- _EXERCISE DESCRIPTION_
From the first line onward, reproduce the records exactly; the final line to include is the one holding "Mortgage Loan Officer Jobs".

- _DATASET ENTRIES_
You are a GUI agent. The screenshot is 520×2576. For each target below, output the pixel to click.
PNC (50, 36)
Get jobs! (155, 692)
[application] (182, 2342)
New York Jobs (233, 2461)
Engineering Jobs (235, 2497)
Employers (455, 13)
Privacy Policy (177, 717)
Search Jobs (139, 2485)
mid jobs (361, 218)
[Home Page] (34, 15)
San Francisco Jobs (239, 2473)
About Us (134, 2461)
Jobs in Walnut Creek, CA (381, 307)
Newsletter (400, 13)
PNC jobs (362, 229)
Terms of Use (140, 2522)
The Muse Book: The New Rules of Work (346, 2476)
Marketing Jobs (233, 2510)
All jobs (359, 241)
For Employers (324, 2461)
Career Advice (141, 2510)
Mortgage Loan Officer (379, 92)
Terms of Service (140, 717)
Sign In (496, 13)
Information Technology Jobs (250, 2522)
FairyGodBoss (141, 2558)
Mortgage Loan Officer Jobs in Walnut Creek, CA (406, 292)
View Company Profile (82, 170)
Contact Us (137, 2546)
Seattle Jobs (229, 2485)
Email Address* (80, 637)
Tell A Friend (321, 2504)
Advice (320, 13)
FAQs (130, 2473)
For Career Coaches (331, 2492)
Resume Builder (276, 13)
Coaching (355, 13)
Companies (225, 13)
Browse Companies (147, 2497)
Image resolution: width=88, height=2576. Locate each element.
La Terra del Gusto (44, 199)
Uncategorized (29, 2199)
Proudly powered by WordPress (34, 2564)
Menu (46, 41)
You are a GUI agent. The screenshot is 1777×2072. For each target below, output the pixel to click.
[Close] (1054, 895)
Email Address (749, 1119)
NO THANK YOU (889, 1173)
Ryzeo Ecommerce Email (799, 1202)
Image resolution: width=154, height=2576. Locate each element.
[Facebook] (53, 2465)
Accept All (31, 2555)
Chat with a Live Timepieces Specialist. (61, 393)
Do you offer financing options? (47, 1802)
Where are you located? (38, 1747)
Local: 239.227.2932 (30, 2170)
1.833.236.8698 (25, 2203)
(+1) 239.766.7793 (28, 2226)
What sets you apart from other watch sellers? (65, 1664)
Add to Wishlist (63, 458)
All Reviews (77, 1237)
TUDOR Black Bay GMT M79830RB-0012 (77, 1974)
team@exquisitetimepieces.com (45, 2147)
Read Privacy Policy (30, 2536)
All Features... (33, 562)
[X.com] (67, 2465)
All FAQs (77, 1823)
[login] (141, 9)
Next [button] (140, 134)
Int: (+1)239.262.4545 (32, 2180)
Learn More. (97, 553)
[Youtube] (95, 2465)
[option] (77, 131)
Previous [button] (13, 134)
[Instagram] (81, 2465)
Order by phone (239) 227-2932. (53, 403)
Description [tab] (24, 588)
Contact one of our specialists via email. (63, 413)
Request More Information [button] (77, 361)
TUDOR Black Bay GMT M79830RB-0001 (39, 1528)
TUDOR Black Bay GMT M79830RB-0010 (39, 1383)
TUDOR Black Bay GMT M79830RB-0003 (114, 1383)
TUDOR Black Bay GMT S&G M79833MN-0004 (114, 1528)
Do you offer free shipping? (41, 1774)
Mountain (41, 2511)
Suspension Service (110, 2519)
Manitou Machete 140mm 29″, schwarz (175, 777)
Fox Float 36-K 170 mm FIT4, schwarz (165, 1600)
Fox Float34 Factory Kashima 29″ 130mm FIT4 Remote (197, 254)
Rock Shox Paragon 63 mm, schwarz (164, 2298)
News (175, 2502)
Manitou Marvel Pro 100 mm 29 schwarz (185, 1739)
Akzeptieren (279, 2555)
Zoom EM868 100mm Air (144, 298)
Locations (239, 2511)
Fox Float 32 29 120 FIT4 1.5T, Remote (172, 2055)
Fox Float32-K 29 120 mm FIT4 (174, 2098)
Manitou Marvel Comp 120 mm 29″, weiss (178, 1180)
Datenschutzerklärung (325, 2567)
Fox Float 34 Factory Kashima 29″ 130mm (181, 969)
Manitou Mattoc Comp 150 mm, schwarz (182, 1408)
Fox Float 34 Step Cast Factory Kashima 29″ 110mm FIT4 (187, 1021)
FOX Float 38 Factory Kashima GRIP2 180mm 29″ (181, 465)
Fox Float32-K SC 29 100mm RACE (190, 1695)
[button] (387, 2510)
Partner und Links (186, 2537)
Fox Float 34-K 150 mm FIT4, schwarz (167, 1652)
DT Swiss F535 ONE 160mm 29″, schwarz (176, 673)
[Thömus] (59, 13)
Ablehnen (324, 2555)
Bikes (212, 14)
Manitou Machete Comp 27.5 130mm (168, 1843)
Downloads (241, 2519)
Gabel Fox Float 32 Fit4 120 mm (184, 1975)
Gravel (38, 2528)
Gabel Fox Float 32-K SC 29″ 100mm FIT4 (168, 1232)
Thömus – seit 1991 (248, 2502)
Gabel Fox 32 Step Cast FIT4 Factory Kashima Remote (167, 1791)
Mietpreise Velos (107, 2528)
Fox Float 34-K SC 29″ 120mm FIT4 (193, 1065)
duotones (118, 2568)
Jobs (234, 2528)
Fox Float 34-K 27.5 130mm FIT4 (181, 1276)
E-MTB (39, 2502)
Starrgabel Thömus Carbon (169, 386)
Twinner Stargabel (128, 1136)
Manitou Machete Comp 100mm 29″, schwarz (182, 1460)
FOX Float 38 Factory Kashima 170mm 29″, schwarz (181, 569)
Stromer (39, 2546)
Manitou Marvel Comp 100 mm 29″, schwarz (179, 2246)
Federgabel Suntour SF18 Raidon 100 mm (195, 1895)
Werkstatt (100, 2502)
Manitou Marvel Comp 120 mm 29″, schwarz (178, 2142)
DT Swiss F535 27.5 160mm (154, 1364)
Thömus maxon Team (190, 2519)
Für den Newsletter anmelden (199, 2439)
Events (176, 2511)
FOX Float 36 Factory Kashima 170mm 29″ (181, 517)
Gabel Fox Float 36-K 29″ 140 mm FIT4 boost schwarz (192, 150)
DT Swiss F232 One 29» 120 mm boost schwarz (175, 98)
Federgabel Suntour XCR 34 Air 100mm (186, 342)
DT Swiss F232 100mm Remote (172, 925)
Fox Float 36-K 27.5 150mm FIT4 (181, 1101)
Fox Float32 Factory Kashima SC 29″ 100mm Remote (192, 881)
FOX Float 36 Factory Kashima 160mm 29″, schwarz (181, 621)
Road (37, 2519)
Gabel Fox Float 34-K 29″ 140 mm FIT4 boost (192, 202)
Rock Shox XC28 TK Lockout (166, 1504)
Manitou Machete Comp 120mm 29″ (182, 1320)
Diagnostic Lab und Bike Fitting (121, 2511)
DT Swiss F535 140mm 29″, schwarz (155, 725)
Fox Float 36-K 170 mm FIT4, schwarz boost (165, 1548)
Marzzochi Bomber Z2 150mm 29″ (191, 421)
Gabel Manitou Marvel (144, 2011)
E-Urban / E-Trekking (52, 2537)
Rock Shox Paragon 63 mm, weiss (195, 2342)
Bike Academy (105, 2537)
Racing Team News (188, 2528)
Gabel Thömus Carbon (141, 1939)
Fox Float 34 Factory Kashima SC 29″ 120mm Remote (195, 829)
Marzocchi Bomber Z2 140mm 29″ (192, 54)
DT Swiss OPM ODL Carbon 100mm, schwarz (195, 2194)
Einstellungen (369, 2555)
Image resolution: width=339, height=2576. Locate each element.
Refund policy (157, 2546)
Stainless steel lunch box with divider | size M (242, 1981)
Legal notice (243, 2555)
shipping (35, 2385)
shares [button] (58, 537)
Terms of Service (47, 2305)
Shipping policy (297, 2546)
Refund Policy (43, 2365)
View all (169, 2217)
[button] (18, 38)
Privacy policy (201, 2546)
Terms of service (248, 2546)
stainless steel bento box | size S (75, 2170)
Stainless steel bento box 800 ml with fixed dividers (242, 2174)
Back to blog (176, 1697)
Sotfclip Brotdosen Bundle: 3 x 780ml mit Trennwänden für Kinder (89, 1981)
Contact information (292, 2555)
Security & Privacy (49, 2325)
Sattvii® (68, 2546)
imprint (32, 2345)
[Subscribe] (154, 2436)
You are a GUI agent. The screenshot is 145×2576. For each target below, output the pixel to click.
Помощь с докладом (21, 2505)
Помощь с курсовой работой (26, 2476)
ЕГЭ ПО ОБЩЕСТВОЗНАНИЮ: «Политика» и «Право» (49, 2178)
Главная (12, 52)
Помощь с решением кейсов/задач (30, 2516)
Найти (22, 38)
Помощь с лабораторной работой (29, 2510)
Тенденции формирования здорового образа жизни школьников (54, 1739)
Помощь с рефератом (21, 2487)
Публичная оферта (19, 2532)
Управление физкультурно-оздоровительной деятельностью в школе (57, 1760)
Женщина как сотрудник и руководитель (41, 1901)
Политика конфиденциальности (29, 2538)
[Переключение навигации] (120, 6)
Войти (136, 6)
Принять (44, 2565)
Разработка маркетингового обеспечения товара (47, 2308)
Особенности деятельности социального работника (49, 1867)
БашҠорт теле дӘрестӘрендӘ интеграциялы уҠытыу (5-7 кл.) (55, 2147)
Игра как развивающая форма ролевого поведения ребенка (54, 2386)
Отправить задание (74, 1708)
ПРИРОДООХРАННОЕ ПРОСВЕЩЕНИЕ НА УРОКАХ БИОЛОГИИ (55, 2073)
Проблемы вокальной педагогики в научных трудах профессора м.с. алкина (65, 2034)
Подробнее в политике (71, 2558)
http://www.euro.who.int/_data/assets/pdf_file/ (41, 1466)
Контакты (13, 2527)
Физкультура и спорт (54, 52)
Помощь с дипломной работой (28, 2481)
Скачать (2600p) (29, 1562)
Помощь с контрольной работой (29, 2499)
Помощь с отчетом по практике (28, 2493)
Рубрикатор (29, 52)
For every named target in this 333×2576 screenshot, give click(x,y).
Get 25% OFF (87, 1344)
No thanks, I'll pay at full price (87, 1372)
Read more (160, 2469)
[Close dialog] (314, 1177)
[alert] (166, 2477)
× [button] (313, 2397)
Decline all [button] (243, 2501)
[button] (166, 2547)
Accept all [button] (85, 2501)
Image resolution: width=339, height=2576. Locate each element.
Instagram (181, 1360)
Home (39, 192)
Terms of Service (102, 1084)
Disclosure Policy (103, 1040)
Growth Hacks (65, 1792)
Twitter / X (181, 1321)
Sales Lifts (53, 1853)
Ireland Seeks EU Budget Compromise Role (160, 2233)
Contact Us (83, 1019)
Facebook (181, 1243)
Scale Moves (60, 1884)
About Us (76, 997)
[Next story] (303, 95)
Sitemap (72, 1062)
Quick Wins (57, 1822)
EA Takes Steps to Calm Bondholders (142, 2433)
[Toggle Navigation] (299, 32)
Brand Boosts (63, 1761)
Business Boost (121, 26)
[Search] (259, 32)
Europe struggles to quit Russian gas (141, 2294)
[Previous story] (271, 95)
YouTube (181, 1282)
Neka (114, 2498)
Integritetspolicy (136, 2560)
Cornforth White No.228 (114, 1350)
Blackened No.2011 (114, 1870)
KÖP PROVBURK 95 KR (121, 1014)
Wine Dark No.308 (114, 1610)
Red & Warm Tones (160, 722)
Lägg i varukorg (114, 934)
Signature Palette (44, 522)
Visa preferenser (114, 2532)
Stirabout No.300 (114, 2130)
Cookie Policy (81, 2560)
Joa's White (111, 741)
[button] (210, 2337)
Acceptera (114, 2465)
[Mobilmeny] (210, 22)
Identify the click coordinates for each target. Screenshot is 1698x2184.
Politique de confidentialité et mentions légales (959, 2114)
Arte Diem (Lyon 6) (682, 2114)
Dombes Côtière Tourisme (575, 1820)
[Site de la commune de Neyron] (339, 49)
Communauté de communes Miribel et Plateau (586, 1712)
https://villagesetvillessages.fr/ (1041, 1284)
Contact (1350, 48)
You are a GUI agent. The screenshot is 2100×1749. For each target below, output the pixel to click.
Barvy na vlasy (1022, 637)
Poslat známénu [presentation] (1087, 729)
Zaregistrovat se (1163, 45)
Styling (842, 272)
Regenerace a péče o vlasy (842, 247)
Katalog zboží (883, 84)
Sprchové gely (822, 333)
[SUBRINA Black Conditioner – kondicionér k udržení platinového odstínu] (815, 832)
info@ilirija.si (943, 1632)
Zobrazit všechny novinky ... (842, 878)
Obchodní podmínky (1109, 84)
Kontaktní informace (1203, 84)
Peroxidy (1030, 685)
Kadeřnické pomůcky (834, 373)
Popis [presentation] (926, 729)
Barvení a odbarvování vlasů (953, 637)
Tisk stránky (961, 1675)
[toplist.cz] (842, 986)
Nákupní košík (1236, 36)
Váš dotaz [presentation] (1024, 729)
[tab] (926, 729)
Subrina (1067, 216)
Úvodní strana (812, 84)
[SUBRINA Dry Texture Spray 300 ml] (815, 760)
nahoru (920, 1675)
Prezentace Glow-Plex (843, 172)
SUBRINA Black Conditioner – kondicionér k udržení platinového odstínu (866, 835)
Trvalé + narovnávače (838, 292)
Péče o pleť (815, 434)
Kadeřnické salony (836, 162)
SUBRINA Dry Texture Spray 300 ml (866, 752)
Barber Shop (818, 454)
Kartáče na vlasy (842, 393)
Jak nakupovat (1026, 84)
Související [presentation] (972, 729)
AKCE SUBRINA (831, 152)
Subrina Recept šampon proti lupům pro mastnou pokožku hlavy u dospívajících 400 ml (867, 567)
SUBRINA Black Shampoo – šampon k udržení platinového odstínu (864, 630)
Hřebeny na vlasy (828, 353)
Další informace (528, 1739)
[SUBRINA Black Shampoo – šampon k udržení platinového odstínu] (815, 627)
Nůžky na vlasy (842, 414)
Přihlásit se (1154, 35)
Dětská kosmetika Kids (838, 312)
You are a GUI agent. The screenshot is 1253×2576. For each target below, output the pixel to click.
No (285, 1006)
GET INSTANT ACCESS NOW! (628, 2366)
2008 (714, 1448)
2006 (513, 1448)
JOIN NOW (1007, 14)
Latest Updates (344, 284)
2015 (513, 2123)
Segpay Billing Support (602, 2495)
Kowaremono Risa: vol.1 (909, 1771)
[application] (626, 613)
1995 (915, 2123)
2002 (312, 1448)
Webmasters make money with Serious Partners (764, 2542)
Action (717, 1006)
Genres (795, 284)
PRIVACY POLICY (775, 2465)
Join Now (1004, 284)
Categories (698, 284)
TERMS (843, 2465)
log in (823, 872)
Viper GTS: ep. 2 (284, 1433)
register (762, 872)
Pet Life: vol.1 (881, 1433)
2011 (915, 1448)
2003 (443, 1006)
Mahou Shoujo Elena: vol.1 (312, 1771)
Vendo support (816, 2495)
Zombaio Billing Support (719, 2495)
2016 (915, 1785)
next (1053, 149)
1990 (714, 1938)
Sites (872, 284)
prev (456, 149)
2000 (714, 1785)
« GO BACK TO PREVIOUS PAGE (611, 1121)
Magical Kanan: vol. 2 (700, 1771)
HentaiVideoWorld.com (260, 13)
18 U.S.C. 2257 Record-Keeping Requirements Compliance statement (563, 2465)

- _TASK OUTPUT_
You are a GUI agent. The screenshot is 520×2576. For each target below, output the pixel to click.
PNC (50, 36)
Get jobs! (155, 692)
[application] (182, 2342)
New York Jobs (233, 2461)
Engineering Jobs (235, 2497)
Employers (455, 13)
Privacy Policy (177, 717)
Search Jobs (139, 2485)
mid jobs (361, 218)
[Home Page] (34, 15)
San Francisco Jobs (239, 2473)
About Us (134, 2461)
Jobs in Walnut Creek, CA (381, 307)
Newsletter (400, 13)
PNC jobs (362, 229)
Terms of Use (140, 2522)
The Muse Book: The New Rules of Work (346, 2476)
Marketing Jobs (233, 2510)
All jobs (359, 241)
For Employers (324, 2461)
Career Advice (141, 2510)
Mortgage Loan Officer (379, 92)
Terms of Service (140, 717)
Sign In (496, 13)
Information Technology Jobs (250, 2522)
FairyGodBoss (141, 2558)
Mortgage Loan Officer Jobs in Walnut Creek, CA (406, 292)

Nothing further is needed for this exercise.